Figure 3. Per-call cost of the model-generated step by model, same workload. A frontier tier sits alongside a cheap tier 40–60× lower: the price a specialist must beat.

At the measured median cost, with a 95% accept rate, the break-even lands near N* ≈ 3,600 invocations against a compute-only training cost, comfortably above the feasibility floor, and well inside the volume the busiest behaviors see.

The decision rule discriminates

The same inequality produces five distinct verdicts, not just go/no-go. A frequent, model-generated behavior with varying inputs is compiled; a model-generated step whose inputs collapse onto a few signatures is memoized rather than specialized; a frequent but deterministic step is cached as plain I/O; a model-generated behavior with no available verifier is deferred; and a genuinely rare behavior is left on the frontier because it never repays training.

Behavior	N̂ / yr	Decision
connect → query[agg] → format	18,000	specialize
query[fixed] → format	12,000	cache
fetch → parse	95,000	cache
search → summarize	11,000	defer
query[rare skeleton]	500	frontier

Figure 4. The specialization rule applied to five candidate behaviors at the measured median cost. One rule separates specialization, caching (two kinds), deferral, and frontier fallback.

Verified harvesting

For a behavior the criterion selects, the corpus already contains every instance the agent ever ran. We collect the input/output pairs at its model-generated step and keep only those that pass an automatic verifier: an execution oracle where one exists (the query runs and matches a reference result; the code passes its tests), or an LLM judge confined to screening those concrete outputs. The judge never decides whether two behaviors are the same; that was settled discretely in stage one. Keeping that boundary sharp is what stops non-reproducible similarity judgments from leaking back into the method. The surviving pairs train a small base model adapted by LoRA, and the same verifier later gates whether the specialist is allowed to serve.

What this establishes, and what it does not

On 57,939 real agent-execution trace events we validate the method’s premise and machinery: typed operations collapse 46× under discrete canonicalization, frequent-subsequence mining recovers the canonical work loop, the model-generated step shows a real frontier-to-cheap cost spread, and the verified-harvest design corresponds to an operational judge layer running in production.

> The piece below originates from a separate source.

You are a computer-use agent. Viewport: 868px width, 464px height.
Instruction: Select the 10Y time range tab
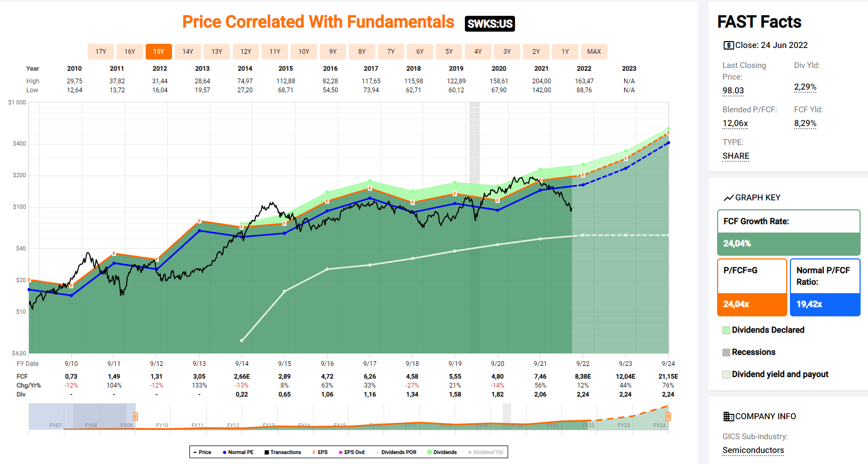click(x=304, y=52)
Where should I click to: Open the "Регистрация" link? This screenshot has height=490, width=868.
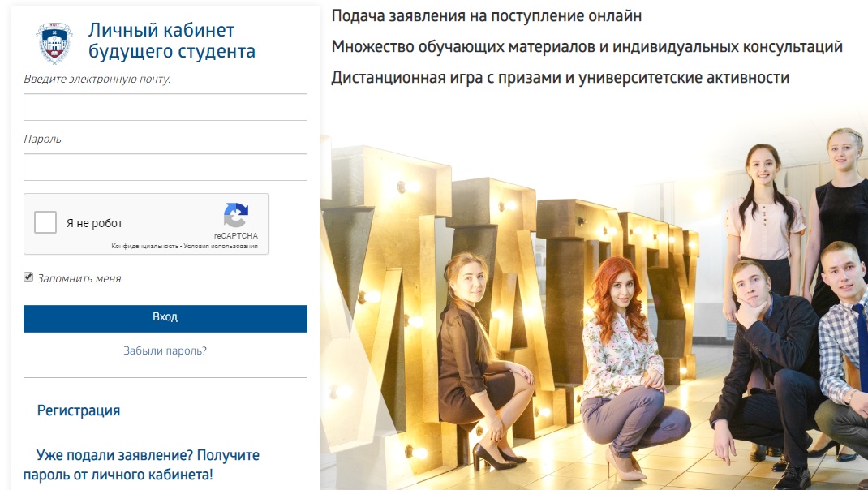coord(79,410)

We are deliberately explicit about what the traces do not yet show. They do not isolate a per-behavior break-even hit rate, a measured harvest yield, or a trained specialist matching the frontier at reduced cost. Those are the next measurements, and we present this as the discovery foundation for self-specializing agents, scoped to behaviors that admit an automatic correctness oracle, rather than as the finished end-to-end result.